Однако нравственность простого народа вовсе не противоречит выводам науки. Напротив, истинная наука всегда нравственна, ибо ее выводы тщательно выверены и тесно связаны с жизненными реалиями. Недостатки юридического образования и воспитания научной культуры из самих юристов делают неполноценных представителей юстиции, даже внутренних врагов правосудия. Вопрос о формировании личности юриста, о селекции юридических кадров по-прежнему остается самым острым. И это один их главных вопросов юридических школ. Которых нет.
Юридическая школа – это нравственный поступок, духовный подвиг, а не с первого раза утвержденная научным советом докторская диссертация, или обилие публикаций, или эффектная обличительная фраза.
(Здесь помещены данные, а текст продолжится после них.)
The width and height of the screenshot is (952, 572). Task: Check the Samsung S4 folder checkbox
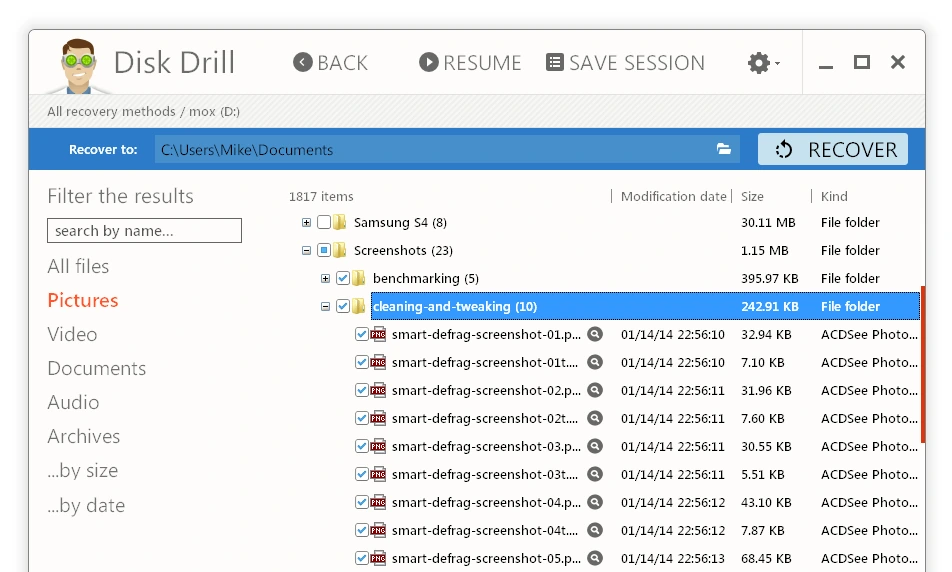pos(324,222)
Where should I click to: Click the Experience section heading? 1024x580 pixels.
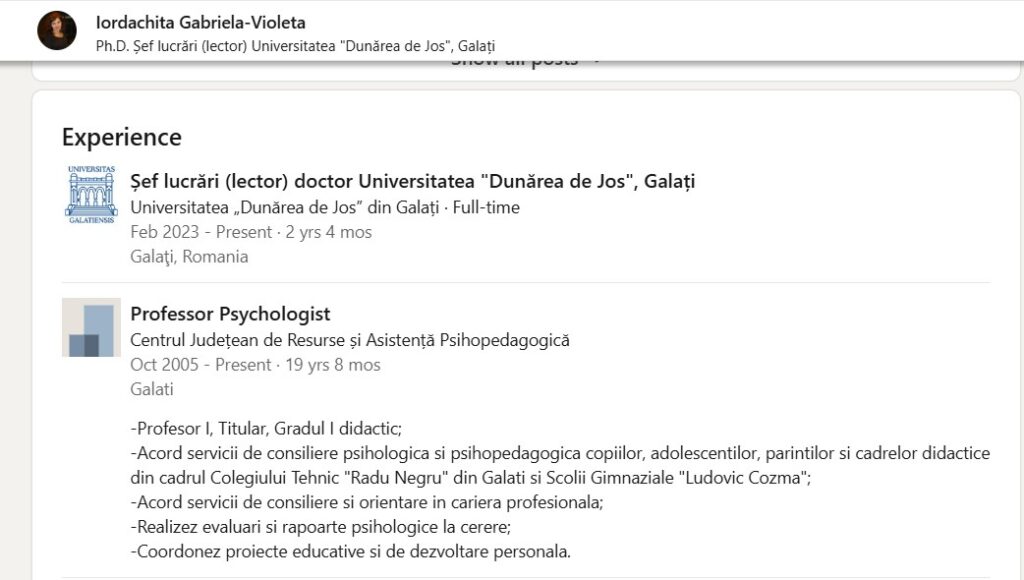(122, 137)
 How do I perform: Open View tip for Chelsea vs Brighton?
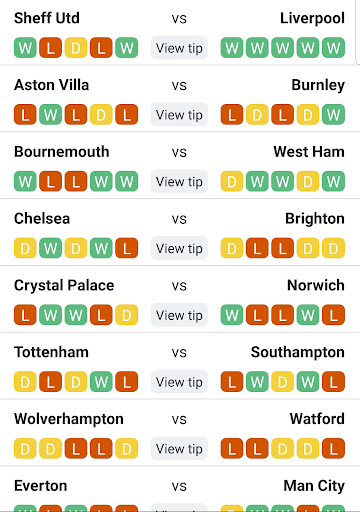click(179, 248)
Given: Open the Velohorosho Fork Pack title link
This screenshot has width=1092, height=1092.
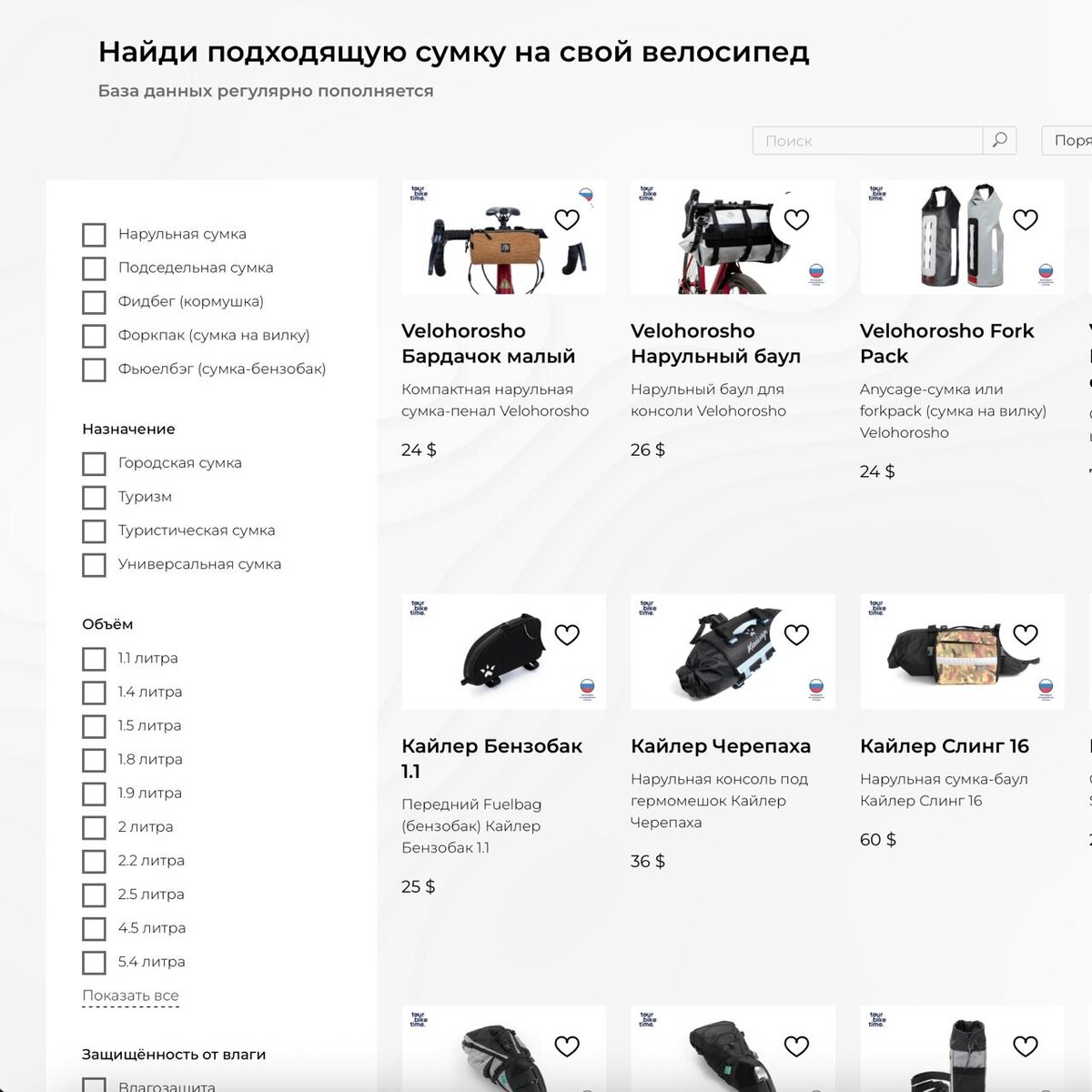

Юридическая школа – это способность к поступкам, сами поступки ее последователей. И судья Конституционного суда – это, прежде всего, человек нравственного действия, чувствующий народный менталитет, следующий отечественным традициям.
Юридические школы могут быть только национальными, а не международными. Пока в России живет свой народ, а не иностранный, то и правовые школы должны и могут быть только российскими. И никакого приоритета так называемого международного права над национальным нет и никогда не будет, пока есть суверенное государство Россия. Межгосударственные договоры, которые составляют основу так называемого международного права, коль они подписаны от имени государства или признаны соответствующими его органами, включаются в систему национального права, то есть становятся его частью. И национальные законы должны писаться для национальных целей, с учетом национальный традиций и национального менталитета, а не для ублажения «международных» наблюдателей. И не так, как часто законотворчествуют сейчас – берется французский или немецкий закон, делают его подстрочный перевод и представляют его как способ приобщения к «международному праву» и «цивилизованному миру».
Плохи наши традиции или хороши, но они есть и с ними надо считаться. Мудрость и Верховной власти, и Судебной власти и заключается в том, чтобы принимать решения (писать законы и выносить приговоры) в соответствии с национальными представления о справедливости (долге, правде), то есть не вопреки традициям и менталитету. И не относиться к народу как к сволочи (то, что сволокли на обочину жизни), которая «неправильно» живет. Любой Закон всегда позволяет выносить справедливое решение.